DEV Community: Ra

CMD vs ENTRYPOINT: Ini bukan cuma masalah selera, pahami perbedaanya!

Ra — Wed, 05 Mar 2025 07:16:46 +0000

Ketika kita membuat suatu docker image, biasanya kita akan menggunakan command CMD atau ENTRYPOINT untuk menjalankan aplikasi yang kita build. Keduanya terlihat mirip, tetapi apakah keduanya memiliki perbedaan? pada kesempatan kali ini saya akan membahas perbedaan antara command CMD dan ENTRYPOINT dengan cara sederhana. Menggunakan contoh docker image berbasis Alpine dengan command yang familiar dan banyak digunakan oleh kebanyakan orang. Semoga tulisan saya kali ini bisa membantu menjawab pertanyaan kapan harus menggunakan CMD atau ENTRYPOINT, atau mengapa perintah dalam container yang kita buat tidak berjalan seperti yang diharapkan, mari kita mulai. 🚀

Apa itu CMD dan ENTRYPOINT?

CMD pada dasarnya adalah default command dan argument yang selalu dijalankan ketika conainer dijalankan. Contoh Dockerfile:

FROM alpine:3.21.3
CMD ["echo", "Hello World"]

Build dengan menggunakan command docker build -t hello-world:cmd . dan jalankan docker image yang sudah di-build tadi dengan command docker run hello-world:cmd maka outputnya akan seperti ini.

ENTRYPOINT adalah main command yang selalu dikesekusi ketika container dijalankan. Contoh Dockerfile:

FROM alpine:3.21.3
ENTRYPOINT ["echo", "Hello World"]

Build dengan mengunakan command docker build -t hello-world:entrypoint . dan jalankan docker image yang sudah di-build tadi dengan command docker run hello-world:entrypoint maka outputnya akan seperti ini.

Nah sekarang apa yang membedakan antara CMD dan ENTRYPOINT? jika kita lihat ketika menjalankan kedua docker image tersebut menghasilkan output yang sama. Mari kita bahas lebih lanjut.

Perbedaan CMD dan ENTRYPOINT

CMD: jika pengguna memberikan perintah saat menjalankan container, default command tersebut bisa digantikan dengan command yang diberikan ketika menjalankan container.

ENTRYPOINT: jika pengguna memberikan perintah saat menjalankan container, main command tersebut tidak bisa digantikan dengan command yang diberikan ketika menjalankan container.

Bayangkan CMD adalah kendaraan kantor yang sudah disediakan juga supirnya. Pada dasarnya, kendaraan kantor tersebut memiliki destinasi default (command default) seperti dari kantor pusat ke kantor cabang, namun ditengah-tengah jalan bisa kita ubah destinasinya (command default), seperti mampir untuk makan dulu misalnya. Dari analogi ini bisa disimpulkan bahwa command default pada CMD ini bisa di-override saat menjalakan container.

→ **Cuplikan Materi**
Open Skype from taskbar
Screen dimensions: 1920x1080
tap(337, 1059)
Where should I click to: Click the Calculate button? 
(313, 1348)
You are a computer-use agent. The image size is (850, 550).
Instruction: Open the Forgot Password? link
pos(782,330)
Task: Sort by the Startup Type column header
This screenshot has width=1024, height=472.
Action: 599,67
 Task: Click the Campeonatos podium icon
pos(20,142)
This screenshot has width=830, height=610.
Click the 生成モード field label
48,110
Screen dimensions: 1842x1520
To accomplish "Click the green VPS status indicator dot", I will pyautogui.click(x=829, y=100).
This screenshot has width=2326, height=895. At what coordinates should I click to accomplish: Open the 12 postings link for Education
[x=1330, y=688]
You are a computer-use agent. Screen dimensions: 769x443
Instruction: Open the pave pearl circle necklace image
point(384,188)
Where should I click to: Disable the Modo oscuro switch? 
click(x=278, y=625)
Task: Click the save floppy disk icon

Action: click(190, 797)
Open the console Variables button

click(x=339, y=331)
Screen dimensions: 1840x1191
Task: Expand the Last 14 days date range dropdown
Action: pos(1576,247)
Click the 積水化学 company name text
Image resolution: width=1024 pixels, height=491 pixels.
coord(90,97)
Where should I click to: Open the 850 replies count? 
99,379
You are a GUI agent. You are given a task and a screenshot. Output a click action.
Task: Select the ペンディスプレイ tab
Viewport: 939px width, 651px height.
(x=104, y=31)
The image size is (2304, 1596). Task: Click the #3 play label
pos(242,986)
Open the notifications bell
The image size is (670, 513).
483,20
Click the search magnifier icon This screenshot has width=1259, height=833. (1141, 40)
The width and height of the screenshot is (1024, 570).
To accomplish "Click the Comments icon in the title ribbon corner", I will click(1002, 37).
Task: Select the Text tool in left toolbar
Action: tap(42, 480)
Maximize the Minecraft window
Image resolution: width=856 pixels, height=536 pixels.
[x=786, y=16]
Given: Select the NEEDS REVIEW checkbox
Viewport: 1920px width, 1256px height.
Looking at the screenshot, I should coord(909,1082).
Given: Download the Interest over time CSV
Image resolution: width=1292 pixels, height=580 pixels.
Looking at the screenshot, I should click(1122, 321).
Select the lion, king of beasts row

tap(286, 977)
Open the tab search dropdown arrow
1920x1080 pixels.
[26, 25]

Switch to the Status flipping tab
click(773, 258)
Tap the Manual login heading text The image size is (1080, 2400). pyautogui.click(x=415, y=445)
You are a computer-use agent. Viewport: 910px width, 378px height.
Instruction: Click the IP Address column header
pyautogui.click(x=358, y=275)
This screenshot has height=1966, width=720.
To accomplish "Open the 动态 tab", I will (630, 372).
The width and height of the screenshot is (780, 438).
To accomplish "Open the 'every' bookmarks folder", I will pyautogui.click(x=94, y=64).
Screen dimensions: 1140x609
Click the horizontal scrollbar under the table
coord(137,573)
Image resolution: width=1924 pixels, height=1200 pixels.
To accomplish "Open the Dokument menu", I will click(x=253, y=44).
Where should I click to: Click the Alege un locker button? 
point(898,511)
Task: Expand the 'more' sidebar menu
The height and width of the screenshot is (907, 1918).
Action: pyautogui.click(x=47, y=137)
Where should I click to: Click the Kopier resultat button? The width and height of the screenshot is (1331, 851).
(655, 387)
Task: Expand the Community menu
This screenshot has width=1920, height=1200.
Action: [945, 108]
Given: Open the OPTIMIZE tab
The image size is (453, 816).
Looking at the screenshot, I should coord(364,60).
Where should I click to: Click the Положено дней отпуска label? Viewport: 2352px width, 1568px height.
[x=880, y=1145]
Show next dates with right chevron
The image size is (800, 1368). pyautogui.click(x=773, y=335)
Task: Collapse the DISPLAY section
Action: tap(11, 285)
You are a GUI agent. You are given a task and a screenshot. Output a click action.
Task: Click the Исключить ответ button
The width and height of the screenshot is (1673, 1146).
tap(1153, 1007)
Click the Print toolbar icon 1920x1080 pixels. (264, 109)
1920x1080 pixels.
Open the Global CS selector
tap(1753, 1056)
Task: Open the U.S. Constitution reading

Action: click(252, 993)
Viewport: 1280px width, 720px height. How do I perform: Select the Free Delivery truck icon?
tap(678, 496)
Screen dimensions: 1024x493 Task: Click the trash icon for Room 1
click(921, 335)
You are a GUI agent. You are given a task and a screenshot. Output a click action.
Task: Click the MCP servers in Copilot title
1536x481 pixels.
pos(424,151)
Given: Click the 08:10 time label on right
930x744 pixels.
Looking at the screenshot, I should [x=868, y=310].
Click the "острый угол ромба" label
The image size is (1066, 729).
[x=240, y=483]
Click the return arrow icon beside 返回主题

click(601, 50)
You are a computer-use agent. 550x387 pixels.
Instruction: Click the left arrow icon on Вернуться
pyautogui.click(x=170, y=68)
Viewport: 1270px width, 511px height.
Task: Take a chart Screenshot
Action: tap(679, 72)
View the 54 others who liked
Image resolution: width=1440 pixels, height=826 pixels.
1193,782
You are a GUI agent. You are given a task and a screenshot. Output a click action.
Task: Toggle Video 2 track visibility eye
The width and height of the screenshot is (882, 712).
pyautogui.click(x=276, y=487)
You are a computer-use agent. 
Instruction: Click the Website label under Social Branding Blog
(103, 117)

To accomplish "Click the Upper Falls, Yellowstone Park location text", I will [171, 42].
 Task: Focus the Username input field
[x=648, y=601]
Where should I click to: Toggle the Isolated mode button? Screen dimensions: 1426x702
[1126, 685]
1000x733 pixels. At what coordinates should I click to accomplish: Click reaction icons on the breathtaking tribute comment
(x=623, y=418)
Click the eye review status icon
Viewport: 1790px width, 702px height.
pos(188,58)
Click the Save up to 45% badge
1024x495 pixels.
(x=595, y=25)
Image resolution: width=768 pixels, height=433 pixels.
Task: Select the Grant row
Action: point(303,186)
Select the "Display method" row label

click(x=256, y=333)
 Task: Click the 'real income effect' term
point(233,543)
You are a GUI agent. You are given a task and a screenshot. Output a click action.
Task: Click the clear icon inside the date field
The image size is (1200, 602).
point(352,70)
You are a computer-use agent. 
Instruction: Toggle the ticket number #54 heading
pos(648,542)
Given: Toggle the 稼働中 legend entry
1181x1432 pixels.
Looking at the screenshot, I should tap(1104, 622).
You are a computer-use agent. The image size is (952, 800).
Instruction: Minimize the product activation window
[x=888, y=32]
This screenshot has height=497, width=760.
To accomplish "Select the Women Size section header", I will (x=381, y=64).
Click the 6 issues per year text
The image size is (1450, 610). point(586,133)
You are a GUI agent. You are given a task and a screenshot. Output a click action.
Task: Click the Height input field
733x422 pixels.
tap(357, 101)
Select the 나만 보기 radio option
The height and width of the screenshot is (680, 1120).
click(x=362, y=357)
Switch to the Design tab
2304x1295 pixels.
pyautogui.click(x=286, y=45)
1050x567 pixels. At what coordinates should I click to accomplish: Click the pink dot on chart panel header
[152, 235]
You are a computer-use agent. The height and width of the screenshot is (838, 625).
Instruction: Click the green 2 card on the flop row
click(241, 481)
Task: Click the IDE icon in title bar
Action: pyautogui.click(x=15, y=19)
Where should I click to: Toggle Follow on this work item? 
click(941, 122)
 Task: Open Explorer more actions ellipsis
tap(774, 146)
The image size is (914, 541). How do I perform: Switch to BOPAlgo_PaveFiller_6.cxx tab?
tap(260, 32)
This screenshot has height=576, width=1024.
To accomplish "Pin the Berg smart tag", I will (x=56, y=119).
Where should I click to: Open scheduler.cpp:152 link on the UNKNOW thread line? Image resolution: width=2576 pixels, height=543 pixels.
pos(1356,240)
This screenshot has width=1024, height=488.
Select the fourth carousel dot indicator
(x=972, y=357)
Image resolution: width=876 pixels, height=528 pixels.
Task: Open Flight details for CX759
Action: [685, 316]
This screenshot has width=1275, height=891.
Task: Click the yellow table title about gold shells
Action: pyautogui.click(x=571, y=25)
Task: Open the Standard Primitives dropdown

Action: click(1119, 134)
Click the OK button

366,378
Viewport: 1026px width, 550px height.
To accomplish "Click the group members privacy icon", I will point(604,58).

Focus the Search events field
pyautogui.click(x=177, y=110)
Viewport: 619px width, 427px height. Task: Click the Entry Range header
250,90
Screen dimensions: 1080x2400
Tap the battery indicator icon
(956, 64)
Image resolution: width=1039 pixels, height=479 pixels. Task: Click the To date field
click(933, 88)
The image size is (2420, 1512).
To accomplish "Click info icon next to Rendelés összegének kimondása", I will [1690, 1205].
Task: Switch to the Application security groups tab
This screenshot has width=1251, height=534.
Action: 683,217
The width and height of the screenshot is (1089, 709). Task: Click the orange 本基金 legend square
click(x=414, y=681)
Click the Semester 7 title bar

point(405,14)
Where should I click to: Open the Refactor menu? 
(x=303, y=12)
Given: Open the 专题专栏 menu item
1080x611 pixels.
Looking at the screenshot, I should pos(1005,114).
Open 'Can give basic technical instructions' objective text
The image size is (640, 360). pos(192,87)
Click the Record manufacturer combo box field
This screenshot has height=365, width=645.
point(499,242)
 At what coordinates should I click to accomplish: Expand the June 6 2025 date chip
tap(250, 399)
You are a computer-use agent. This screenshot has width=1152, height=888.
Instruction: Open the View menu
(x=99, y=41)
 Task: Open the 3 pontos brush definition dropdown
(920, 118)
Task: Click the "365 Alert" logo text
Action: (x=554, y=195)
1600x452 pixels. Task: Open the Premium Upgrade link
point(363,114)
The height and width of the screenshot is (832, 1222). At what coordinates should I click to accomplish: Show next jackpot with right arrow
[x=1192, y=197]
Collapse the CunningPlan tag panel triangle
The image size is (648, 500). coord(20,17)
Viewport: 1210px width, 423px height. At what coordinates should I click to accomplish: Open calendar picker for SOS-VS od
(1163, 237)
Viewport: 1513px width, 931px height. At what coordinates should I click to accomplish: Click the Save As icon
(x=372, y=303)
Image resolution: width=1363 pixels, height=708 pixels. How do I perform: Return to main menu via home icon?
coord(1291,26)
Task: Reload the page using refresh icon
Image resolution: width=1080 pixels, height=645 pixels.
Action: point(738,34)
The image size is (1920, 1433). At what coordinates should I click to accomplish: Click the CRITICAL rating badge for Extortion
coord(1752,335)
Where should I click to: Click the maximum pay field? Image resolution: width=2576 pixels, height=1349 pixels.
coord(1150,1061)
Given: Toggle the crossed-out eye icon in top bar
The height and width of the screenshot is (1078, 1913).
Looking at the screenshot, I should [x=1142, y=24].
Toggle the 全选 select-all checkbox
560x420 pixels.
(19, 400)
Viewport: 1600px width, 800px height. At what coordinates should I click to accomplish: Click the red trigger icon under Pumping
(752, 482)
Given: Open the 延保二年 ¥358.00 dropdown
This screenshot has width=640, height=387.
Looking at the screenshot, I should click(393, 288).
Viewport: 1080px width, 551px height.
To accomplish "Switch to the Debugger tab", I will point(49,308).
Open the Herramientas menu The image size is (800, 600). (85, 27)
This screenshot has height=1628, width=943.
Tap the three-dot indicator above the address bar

→ **Kumpulan Tugas**
(1) Dalam tulisan tentang CMD dan ENTRYPOINT, image dasar apa yang dipakai pada contoh Dockerfile?
(2) Lanjutkan tulisan tentang CMD dan ENTRYPOINT mulai dari bagian sesudah kalimat terakhirnya.

→ **Jawaban Latihan**
(1) Image dasarnya adalah alpine:3.21.3.

(2)
Nah sekarang bayangkan ENTRYPOINT adalah kendaraan umum. Pada dasarnya, kendaraan umum tersebut kan sudah memiliki rutenya tersendiri (main command) seperti dari Daerah A ke Daerah B misalnya dan kita tentu tidak bisa merubah rute (main command) kendaraan umum tersebut dengan sesuka hati. Dari analogi ini, bisa disimpulkan bahwa main command pada ENTRYPOINT ini tidak bisa di-override saat menjalankan container.

Agar bisa dipahami lebih dalam, berikut adalah beberapa contoh dari penggunaan CMD pada docker. Jika kita tetap menggunakan docker image yang kita build sebelumnya untuk CMD dan ingin melakukan override pada default command dengan menjalankan command docker run hello-world:cmd "new message" dengan harapan akan mengeluarkan output berupa pesan “new message” maka outputnya akan seperti ini.

mengapa error ini terjadi? ketika kita menjalankan command docker run hello-world:cmd "new message" maka ini akan diterjemahkan menjadi CMD [”new message”] pada Dockerfile kita. Karena “new message” bukanlah sebuah executable di dalam container atau linux command maka akan muncul error tersebut.

Jika kita ingin mengubah output “Hello World” menjadi “new message”, maka command yang harus dijalankan adalah docker run hello-world:cmd "echo" "new message"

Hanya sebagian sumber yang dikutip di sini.